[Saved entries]
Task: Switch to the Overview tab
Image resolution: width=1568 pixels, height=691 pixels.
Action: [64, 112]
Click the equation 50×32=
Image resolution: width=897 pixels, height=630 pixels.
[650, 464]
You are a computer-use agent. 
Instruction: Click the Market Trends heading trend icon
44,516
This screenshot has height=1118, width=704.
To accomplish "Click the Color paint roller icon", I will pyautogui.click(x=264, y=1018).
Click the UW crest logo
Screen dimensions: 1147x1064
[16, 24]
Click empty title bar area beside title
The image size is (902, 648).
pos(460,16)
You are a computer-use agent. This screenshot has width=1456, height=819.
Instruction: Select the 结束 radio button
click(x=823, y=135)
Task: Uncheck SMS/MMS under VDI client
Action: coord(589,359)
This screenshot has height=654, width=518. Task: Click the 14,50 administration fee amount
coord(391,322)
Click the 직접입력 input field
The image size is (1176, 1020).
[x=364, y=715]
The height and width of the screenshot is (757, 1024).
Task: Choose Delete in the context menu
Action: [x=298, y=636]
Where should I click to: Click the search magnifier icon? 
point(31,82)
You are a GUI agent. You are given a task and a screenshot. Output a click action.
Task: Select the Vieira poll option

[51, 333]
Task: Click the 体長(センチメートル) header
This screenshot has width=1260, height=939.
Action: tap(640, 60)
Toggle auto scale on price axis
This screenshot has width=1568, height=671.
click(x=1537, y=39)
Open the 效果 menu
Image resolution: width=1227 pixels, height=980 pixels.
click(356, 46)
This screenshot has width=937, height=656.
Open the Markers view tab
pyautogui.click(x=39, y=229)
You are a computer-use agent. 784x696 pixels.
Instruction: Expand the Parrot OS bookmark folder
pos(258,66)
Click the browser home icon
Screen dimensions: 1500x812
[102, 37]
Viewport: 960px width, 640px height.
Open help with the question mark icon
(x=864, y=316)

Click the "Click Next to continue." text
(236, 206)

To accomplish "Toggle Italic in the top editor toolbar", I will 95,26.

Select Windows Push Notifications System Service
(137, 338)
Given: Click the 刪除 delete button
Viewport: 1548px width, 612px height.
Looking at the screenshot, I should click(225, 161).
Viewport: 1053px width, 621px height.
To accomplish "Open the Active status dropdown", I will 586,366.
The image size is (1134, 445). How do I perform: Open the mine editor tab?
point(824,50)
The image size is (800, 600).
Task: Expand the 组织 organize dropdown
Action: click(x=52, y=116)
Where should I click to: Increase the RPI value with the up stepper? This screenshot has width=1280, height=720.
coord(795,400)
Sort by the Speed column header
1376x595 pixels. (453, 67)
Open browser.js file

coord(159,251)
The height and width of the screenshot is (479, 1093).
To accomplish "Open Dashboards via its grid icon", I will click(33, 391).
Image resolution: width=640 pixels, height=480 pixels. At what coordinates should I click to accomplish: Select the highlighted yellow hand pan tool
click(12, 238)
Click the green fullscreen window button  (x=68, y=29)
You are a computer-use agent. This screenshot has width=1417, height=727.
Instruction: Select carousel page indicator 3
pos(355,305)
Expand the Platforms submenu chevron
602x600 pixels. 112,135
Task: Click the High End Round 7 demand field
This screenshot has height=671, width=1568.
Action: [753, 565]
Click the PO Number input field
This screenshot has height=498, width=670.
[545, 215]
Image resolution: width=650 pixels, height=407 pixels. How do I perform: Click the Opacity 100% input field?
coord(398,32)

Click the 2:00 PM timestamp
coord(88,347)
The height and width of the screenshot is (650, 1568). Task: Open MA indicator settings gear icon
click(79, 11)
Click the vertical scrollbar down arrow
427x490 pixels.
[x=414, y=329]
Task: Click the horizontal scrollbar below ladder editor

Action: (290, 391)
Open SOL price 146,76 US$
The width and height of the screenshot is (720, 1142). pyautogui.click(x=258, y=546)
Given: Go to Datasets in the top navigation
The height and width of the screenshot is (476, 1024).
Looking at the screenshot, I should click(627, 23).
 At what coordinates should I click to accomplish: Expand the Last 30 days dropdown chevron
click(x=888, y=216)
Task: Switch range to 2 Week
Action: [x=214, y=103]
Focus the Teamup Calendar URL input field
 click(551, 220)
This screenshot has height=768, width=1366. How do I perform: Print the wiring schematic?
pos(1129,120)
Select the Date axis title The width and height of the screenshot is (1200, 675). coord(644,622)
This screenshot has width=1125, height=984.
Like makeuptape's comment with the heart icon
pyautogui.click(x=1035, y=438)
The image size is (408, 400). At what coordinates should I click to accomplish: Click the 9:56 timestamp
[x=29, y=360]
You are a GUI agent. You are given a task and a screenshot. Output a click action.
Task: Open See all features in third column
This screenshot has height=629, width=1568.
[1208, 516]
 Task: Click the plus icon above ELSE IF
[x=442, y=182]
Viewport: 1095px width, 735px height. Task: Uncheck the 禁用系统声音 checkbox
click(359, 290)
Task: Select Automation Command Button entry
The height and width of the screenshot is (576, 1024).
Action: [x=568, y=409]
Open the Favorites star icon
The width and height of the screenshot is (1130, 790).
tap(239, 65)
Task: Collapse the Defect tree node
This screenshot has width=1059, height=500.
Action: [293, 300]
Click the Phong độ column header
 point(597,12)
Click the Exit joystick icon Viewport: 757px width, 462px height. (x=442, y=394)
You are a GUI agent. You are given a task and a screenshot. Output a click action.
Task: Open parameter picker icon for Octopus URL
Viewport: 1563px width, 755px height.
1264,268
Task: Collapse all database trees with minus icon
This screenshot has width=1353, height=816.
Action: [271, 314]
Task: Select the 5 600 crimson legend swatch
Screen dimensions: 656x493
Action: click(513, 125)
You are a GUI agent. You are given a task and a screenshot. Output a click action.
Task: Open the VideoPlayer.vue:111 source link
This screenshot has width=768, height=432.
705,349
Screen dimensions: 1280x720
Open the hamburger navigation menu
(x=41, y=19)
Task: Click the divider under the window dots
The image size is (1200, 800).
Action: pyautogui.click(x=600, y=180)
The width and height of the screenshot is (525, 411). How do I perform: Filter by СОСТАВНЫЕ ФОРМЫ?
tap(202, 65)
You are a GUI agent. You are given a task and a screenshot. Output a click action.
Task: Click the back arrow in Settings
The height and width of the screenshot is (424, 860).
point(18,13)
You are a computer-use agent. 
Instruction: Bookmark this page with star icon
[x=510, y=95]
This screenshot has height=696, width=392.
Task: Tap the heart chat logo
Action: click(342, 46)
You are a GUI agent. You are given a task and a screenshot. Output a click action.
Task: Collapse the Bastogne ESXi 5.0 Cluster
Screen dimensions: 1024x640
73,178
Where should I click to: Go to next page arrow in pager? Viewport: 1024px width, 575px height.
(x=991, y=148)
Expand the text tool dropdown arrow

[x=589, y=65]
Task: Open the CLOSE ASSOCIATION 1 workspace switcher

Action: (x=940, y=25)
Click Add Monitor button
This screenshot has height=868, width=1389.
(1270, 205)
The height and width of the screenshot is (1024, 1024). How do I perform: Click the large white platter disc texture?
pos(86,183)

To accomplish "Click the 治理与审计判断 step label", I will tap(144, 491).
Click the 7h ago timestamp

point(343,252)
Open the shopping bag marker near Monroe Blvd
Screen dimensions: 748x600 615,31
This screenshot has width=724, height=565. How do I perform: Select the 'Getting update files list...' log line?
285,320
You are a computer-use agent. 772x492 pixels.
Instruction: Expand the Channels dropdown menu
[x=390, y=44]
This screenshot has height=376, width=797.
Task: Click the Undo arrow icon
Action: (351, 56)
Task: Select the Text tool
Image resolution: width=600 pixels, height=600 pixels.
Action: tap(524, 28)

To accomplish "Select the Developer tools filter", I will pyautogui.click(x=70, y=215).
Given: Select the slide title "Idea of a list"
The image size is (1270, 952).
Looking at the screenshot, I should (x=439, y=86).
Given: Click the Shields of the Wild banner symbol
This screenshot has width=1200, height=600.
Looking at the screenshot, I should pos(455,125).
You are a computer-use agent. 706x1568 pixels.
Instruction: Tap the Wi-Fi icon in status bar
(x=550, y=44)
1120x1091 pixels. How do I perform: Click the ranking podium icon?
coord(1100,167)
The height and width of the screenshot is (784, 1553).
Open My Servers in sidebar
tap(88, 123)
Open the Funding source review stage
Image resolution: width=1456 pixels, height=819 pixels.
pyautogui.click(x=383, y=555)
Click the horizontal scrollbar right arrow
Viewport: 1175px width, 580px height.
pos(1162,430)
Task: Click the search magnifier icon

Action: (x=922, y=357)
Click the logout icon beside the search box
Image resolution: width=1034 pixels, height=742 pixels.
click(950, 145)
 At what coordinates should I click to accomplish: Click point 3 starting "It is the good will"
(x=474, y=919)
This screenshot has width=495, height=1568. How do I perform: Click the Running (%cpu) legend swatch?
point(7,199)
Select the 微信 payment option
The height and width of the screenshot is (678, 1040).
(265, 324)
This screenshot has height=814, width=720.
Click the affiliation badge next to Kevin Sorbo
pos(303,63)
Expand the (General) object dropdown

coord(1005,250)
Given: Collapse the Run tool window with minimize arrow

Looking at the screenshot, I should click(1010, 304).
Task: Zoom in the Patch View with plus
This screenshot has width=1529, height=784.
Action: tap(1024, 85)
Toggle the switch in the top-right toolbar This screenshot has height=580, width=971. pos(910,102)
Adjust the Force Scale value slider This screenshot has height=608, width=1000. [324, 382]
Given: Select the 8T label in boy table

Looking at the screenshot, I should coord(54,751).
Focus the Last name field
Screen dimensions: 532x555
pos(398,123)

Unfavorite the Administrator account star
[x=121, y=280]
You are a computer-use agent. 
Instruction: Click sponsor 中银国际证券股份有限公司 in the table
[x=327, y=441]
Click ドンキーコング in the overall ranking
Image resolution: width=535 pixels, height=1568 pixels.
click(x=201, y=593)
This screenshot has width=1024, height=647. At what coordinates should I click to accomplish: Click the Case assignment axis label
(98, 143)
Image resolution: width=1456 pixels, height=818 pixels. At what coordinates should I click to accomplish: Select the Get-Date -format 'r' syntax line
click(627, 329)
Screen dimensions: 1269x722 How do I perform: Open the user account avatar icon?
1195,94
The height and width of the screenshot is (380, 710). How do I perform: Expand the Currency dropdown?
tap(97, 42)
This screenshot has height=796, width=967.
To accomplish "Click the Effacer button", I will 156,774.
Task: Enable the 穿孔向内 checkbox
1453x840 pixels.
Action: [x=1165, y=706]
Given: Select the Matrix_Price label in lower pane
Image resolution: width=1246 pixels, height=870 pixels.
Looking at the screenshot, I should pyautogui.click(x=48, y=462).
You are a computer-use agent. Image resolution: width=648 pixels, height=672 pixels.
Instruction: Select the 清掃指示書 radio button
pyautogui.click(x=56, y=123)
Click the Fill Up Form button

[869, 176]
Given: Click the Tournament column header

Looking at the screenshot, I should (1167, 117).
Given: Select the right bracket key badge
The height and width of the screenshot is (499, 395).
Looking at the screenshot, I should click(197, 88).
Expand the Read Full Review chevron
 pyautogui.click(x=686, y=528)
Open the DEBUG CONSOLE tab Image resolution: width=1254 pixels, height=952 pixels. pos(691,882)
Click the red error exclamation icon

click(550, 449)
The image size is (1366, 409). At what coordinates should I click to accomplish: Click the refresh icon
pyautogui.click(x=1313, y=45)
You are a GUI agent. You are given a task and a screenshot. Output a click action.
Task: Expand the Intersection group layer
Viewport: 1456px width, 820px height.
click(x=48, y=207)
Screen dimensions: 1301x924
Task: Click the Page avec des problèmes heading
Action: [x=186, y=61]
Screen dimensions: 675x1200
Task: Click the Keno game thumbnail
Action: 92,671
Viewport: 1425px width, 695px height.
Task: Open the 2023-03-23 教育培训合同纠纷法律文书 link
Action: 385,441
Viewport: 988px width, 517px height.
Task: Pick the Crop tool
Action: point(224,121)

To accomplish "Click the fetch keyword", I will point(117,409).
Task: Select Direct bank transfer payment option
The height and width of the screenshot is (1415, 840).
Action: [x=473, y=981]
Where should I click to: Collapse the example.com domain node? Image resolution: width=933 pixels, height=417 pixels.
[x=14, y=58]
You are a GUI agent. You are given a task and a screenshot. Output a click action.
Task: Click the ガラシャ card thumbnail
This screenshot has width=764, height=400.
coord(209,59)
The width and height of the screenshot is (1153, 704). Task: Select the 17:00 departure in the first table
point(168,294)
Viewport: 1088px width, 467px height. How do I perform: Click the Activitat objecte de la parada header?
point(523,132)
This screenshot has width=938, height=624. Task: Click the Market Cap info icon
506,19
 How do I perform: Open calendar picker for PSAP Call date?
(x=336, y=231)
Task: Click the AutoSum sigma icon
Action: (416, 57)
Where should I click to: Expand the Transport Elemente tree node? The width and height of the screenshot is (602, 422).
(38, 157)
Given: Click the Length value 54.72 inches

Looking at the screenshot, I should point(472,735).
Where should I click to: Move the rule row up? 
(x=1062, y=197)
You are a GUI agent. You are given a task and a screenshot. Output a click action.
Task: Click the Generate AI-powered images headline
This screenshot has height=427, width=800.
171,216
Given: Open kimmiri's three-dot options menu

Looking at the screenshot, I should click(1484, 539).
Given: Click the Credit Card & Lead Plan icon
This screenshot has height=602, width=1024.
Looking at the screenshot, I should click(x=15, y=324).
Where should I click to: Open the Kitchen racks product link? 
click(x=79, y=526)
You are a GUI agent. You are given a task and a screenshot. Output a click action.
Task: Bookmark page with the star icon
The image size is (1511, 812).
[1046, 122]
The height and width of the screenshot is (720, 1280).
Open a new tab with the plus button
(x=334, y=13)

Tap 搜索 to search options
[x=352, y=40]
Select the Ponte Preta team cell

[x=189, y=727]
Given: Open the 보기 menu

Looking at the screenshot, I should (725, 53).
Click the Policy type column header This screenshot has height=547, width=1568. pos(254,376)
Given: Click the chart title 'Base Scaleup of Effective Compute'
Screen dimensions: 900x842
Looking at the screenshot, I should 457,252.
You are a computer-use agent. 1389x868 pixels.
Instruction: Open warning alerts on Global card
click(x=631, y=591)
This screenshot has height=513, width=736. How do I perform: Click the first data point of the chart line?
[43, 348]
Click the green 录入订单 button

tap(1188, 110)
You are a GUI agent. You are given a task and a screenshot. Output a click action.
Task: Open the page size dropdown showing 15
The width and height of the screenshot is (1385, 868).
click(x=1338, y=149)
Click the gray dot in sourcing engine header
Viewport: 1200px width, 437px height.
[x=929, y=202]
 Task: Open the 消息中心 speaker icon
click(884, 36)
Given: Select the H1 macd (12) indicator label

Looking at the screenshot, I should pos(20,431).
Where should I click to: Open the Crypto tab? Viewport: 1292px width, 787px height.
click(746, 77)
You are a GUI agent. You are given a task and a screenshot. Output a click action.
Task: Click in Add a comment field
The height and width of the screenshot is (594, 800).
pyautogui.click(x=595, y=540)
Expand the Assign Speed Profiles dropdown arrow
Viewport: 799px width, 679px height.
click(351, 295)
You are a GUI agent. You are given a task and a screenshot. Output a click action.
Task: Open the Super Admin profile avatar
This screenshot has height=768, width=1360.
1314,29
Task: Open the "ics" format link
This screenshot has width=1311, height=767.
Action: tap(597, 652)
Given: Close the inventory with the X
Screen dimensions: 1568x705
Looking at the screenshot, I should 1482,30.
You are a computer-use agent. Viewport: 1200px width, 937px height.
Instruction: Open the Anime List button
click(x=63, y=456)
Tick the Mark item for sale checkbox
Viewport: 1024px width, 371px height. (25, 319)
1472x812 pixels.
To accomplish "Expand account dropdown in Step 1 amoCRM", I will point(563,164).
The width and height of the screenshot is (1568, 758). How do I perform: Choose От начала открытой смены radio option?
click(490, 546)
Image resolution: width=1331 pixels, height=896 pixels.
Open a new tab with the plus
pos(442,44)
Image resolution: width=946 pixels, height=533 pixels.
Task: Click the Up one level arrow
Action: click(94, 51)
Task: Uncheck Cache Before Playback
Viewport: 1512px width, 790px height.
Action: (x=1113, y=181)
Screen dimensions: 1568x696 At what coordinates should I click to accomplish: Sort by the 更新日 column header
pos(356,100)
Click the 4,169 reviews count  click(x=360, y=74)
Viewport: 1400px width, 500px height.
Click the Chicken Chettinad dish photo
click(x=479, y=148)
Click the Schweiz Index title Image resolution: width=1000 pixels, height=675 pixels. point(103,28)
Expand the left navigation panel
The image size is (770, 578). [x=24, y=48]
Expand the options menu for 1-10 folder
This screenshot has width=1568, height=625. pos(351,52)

• [PROBLEM DETAILS]: Return exactly what appears in the records from the line with "Click the Schweiz" through the final line, and nothing else.

• [COMPLETED TASK]:
Click the Schweiz Index title Image resolution: width=1000 pixels, height=675 pixels. point(103,28)
Expand the left navigation panel
The image size is (770, 578). [x=24, y=48]
Expand the options menu for 1-10 folder
This screenshot has width=1568, height=625. pos(351,52)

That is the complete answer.